■ AIM OF THE EXERCISE
Reproduce word for word the items below, from the line containing "Transfer (151, 163)" through the line containing "Tillbaka till startsidan (388, 316)", both lines included.

■ Pointing items for text and elements
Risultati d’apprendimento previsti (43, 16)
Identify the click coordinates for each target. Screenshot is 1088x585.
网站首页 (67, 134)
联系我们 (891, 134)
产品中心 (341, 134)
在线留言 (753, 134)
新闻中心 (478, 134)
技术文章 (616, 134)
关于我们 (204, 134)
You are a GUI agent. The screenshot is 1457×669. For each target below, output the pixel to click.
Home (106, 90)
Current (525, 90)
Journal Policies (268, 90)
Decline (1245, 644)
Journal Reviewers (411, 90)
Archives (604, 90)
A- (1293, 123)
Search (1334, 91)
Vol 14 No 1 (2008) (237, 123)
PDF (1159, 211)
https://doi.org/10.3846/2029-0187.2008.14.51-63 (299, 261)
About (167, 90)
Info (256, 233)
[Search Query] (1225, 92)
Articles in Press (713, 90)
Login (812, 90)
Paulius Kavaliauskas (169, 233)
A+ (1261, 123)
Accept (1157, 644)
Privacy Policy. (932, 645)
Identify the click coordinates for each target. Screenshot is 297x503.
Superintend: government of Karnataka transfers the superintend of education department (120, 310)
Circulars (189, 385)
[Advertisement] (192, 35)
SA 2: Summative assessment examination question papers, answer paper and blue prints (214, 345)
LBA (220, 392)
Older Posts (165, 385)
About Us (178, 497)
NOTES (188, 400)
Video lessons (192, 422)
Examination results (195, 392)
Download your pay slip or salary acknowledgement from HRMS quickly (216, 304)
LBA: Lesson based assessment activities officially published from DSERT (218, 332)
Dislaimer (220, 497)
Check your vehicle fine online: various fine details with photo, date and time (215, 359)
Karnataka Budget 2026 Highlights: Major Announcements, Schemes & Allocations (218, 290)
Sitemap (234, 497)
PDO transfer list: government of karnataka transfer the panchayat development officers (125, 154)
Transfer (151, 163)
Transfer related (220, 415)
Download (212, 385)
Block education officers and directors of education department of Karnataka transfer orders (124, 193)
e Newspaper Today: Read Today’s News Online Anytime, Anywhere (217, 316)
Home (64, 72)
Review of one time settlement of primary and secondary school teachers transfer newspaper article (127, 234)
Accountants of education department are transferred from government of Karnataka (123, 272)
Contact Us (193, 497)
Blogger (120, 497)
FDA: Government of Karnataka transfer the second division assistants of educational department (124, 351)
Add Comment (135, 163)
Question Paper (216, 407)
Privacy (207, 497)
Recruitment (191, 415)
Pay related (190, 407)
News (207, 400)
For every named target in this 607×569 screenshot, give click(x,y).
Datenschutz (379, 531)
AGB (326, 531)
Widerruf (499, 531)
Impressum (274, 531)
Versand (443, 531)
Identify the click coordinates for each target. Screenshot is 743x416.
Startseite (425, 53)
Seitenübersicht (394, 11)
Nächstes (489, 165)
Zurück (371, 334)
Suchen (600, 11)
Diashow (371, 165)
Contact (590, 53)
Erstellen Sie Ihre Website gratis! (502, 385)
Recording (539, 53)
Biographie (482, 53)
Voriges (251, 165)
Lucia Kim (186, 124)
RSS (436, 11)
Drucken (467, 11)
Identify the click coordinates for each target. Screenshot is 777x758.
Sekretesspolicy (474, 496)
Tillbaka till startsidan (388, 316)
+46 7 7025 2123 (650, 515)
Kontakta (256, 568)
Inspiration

■ RESULT FOR THIS EXERCISE
Transfer (151, 163)
Transfer related (220, 415)
Download (212, 385)
Block education officers and directors of education department of Karnataka transfer orders (124, 193)
e Newspaper Today: Read Today’s News Online Anytime, Anywhere (217, 316)
Home (64, 72)
Review of one time settlement of primary and secondary school teachers transfer newspaper article (127, 234)
Accountants of education department are transferred from government of Karnataka (123, 272)
Contact Us (193, 497)
Blogger (120, 497)
FDA: Government of Karnataka transfer the second division assistants of educational department (124, 351)
Add Comment (135, 163)
Question Paper (216, 407)
Privacy (207, 497)
Recruitment (191, 415)
Pay related (190, 407)
News (207, 400)
For every named target in this 607×569 screenshot, give click(x,y).
Datenschutz (379, 531)
AGB (326, 531)
Widerruf (499, 531)
Impressum (274, 531)
Versand (443, 531)
Identify the click coordinates for each target. Screenshot is 743x416.
Startseite (425, 53)
Seitenübersicht (394, 11)
Nächstes (489, 165)
Zurück (371, 334)
Suchen (600, 11)
Diashow (371, 165)
Contact (590, 53)
Erstellen Sie Ihre Website gratis! (502, 385)
Recording (539, 53)
Biographie (482, 53)
Voriges (251, 165)
Lucia Kim (186, 124)
RSS (436, 11)
Drucken (467, 11)
Identify the click coordinates for each target. Screenshot is 777x758.
Sekretesspolicy (474, 496)
Tillbaka till startsidan (388, 316)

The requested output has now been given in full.